── Text section

The Wonders of Technology?

I both love and hate technology. Because I live so far from my family, it is great to keep in touch so easily and so immediately. At the same time, I have the computer, a tablet, and a work smart phone, so I feel like I am always connected and at the beck and call of something or someone.

This week my email threw a temper tantrum and didn’t work for an entire day. I felt panic at first, but as the day went on, I became excessively productive and people were forced to, you know, speak to me with their voices. It was a nice change of pace. By the end of the day, I felt relief and almost calm. I was even a little disappointed when everything was back up and running.

────

## What to do
**A)** Which three devices does the writer of the text about technology say they have?
**B)** Write the next paragraph of the text about technology, picking up right after its final sentence.
The data that follows comes from a separate, unrelated source.

── Raw data

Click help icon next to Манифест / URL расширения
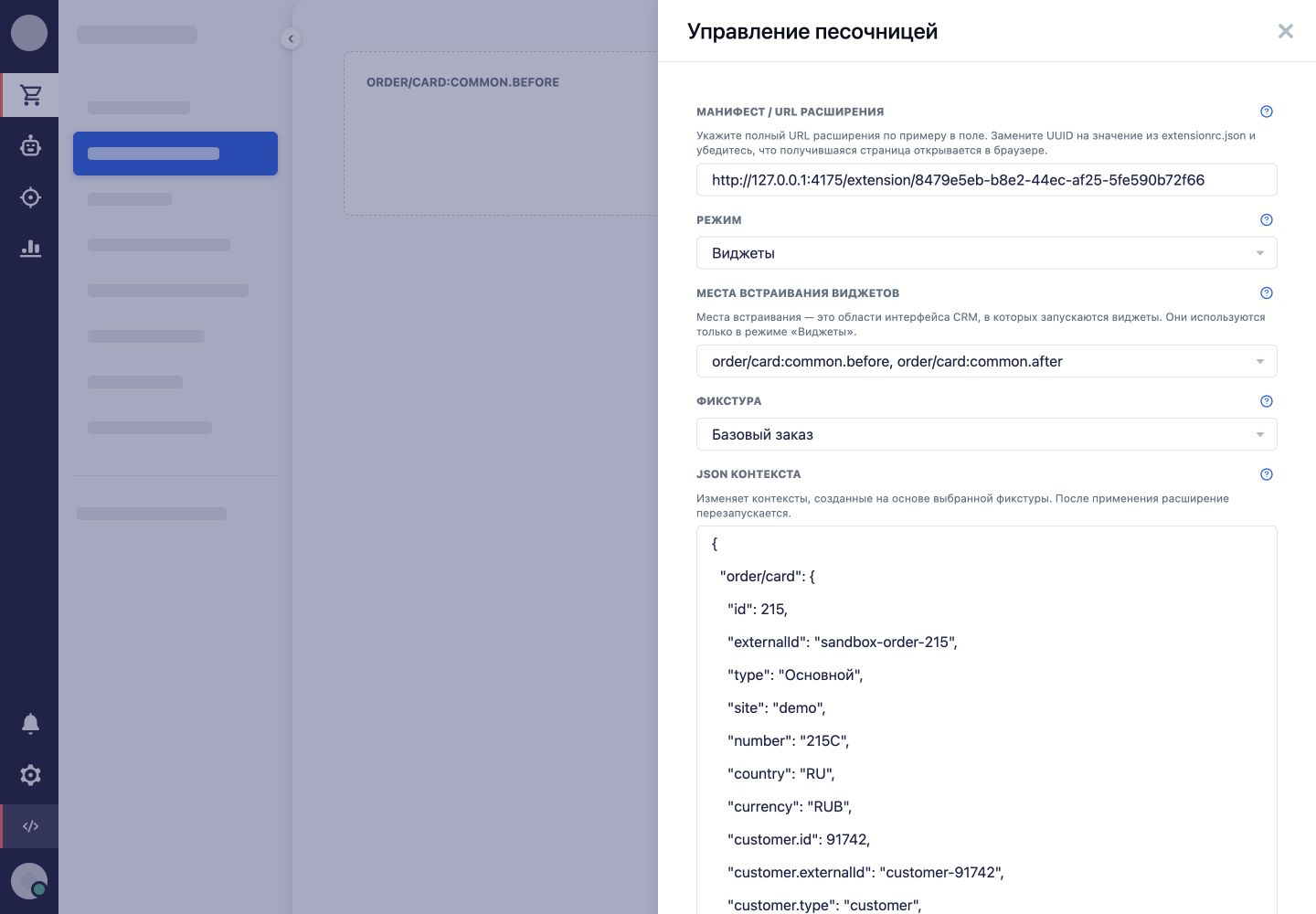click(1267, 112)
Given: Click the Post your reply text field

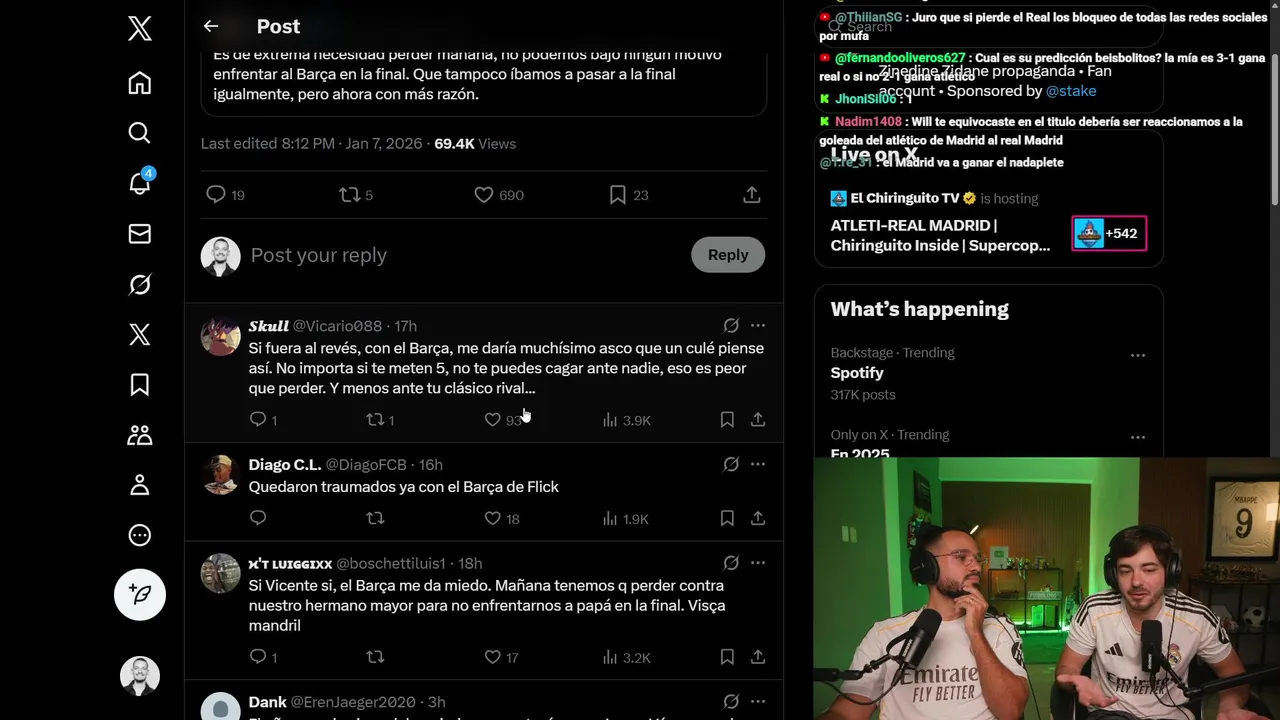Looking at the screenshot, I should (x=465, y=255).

────

## Expected responses
**A)** A computer, a tablet, and a work smart phone.

**B)**
As mentioned in a few previous posts, my boss now works in the Boston office, so technology has become our best friend to facilitate communication. We even have video conferencing software installed on all our computers. Yesterday we were having our weekly video conference with my boss located in Boston, and my colleague who is located at the desk next to mine. She was working from home and for the first time all three of us had to connect to the conference independently (usually she and I sit next to each other and share a screen, which allowed for redundancy, that is to say, if hers didn’t work, we could try mine). Naturally, my connection didn’t work, and naturally I’m not tech savvy enough to start clicking on menus and configurations to fix it all by myself. After approximately 10 and a half seconds I gave up and called my boss on the good old telephone who put me on loud speaker so my colleague who was about 5 km from my location could hear me…via Boston.

While I was incredibly annoyed with my unsuccessful attempt to join the video conference, I was thinking about it afterwards and just how amazing it was.  My colleague and I were having a discussion in real time, with no perceptible delay with our voices traveling across the ocean and back. Whether you love or hate technology, you have to acknowledge it is pretty freaking amazing (when it works).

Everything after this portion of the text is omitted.